Being LGBTQ is much more accepted in women’s football than men’s but why is this? Many female footballers are openly gay and feel comfortable in front of their fans, teammates and coaches but it’s not a luxury afforded to men.

One of the most famous cases known in English Football is regarding Justin Fashanu. He played for many clubs including Norwich, Nottingham Forest and Notts County and he was Britain’s first gay footballer.

Before he came out, many of his fellow players and coaches already knew that Justin was gay and many of them were ok with that but Justin was not comfortable sharing this information with the world. Justin was forced to `come out` because a tabloid paper had learnt about his secret and was threatening to expose him if he didn’t give them an exclusive interview.

In an autobiography about his life it says that he was “terrified” about the reaction from the media and the fans when he came out, there wasn’t the same level of support players get now from the Football Association, Players Football Association and the leagues. Being black Justin was already faced with racial abuse, it was the 1980s and most black footballers were constantly subjected to racial abuse from terraces. Monkey chants were sung at the players and bananas were often thrown onto the pitch.
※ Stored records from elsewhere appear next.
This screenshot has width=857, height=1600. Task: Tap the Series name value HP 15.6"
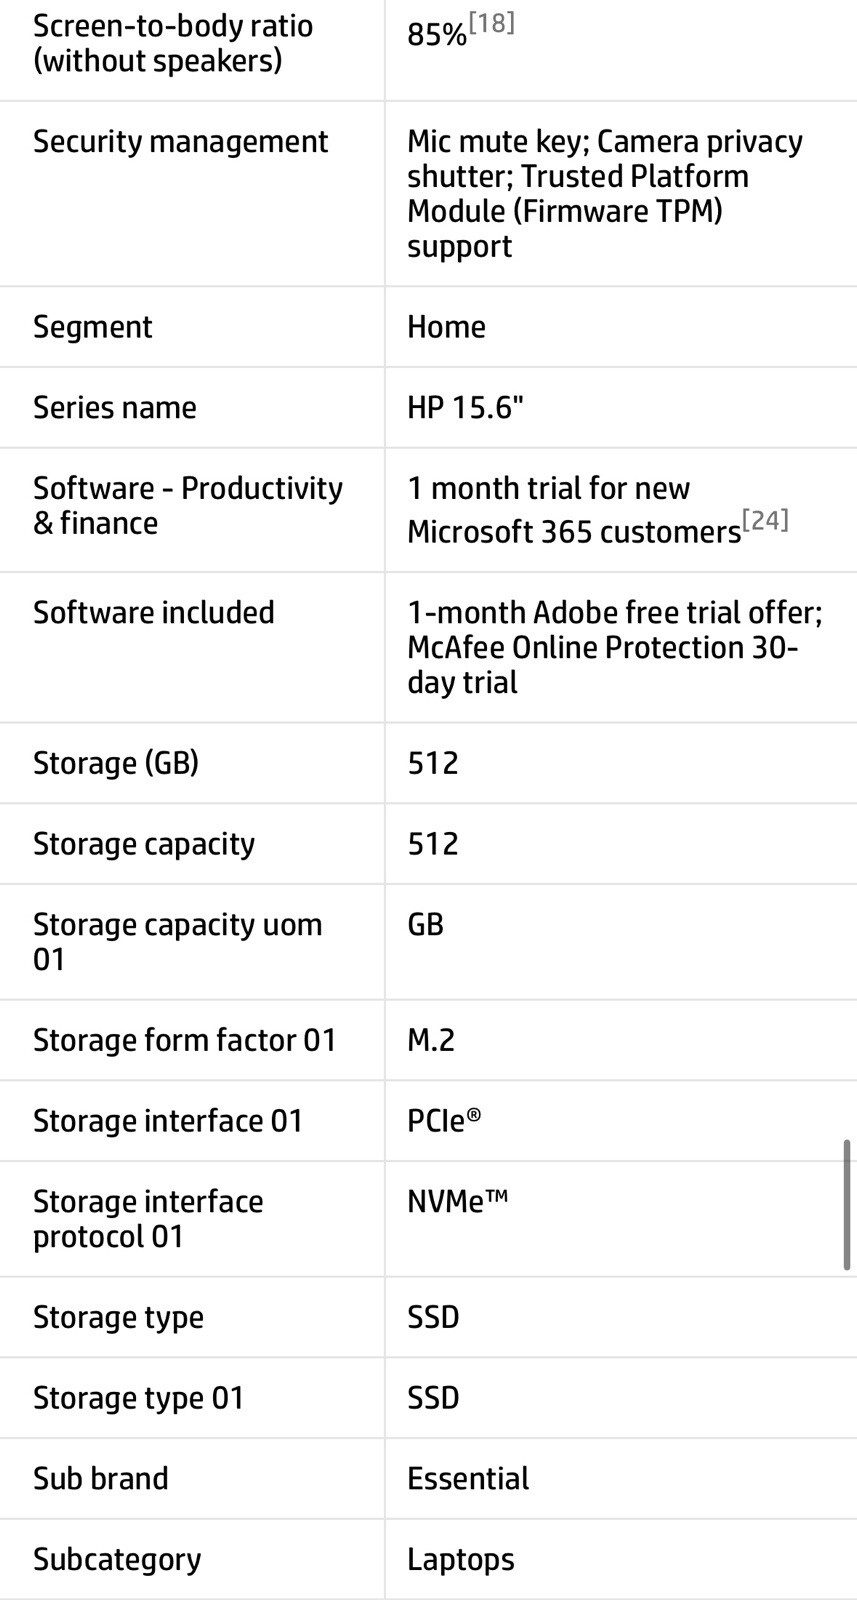[x=465, y=408]
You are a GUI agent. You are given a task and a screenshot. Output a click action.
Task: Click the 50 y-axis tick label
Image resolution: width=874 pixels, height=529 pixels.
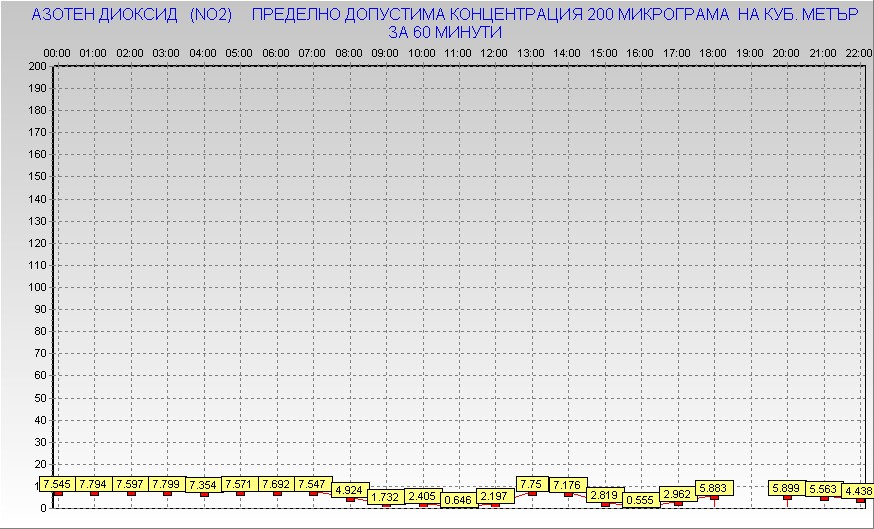pyautogui.click(x=41, y=398)
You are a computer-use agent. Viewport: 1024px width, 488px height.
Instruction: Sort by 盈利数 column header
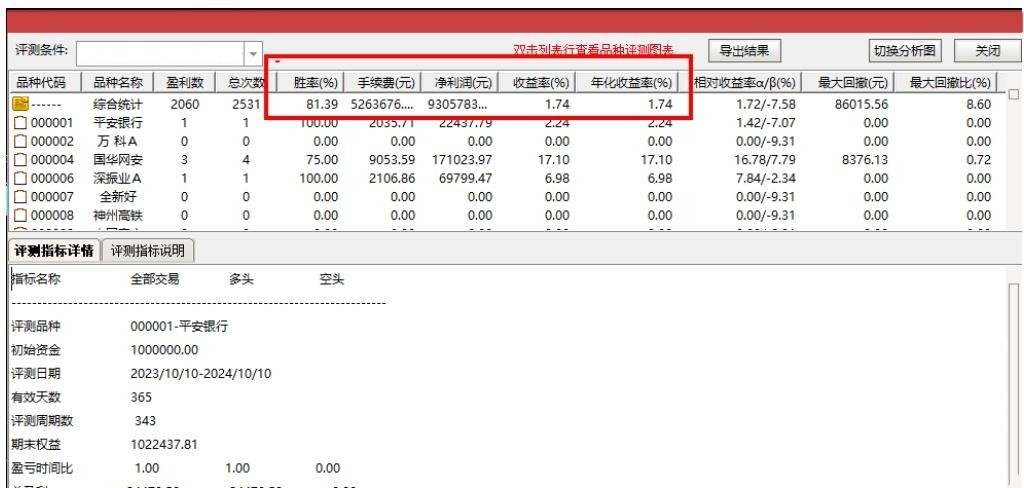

When he was `outed` Fashanu would also have words such as “faggot” “fairy” and “tart” chanted at him. The abuse didn’t just come from “fans” when he was on the pitch as its alleged that his manager at Nottingham Forest, Brian Clough, displayed signs of homophobia and would often ask him “why do you visit gay bars?” and rumour has it that Justin was released from the club because of Clough’s attitude and opinion.

Later on, in his career Fashanu moved to America to coach football but whist he was over there he was accused of sexual assault on a 17-year-old boy which he strongly denied, Justin couldn’t bear the heartache and constant allegations so he moved back to England in 1998 where he sadly ended his life at the age of 37.

In the past 22 years since Justin died there have been next to no footballers come out as gay or part of the LGBTQ community, however a handful have come out after they have retired from the game. When interviewed they confirmed they feared that had they come out whist playing they would have faced abusive from the fans or been passed over for progression/club moves.

Why is this fear factor not felt or experienced within the women’s game? Perhaps it’s because Women’s football is not as popular as the men’s game and many female footballers have come out before they became famous or well known, therefore is not a shock. Perhaps it’s because people have already stereotyped female players and have already labelled them gay because football has traditionally been seen as a `mans’ game` or maybe it’s more acceptable to be gay if you are a woman. Whatever the reason, women are clearly more comfortable in their skin as a person and player and feel happier and more supported than the men do.

Time will tell whether the LGBTQ movement has a positive impact on the male footballers. It is well known that people performed better in all aspects of their life if they are happy, how can male footballers reach their true potential all the time they are not fully content with all parts of their life?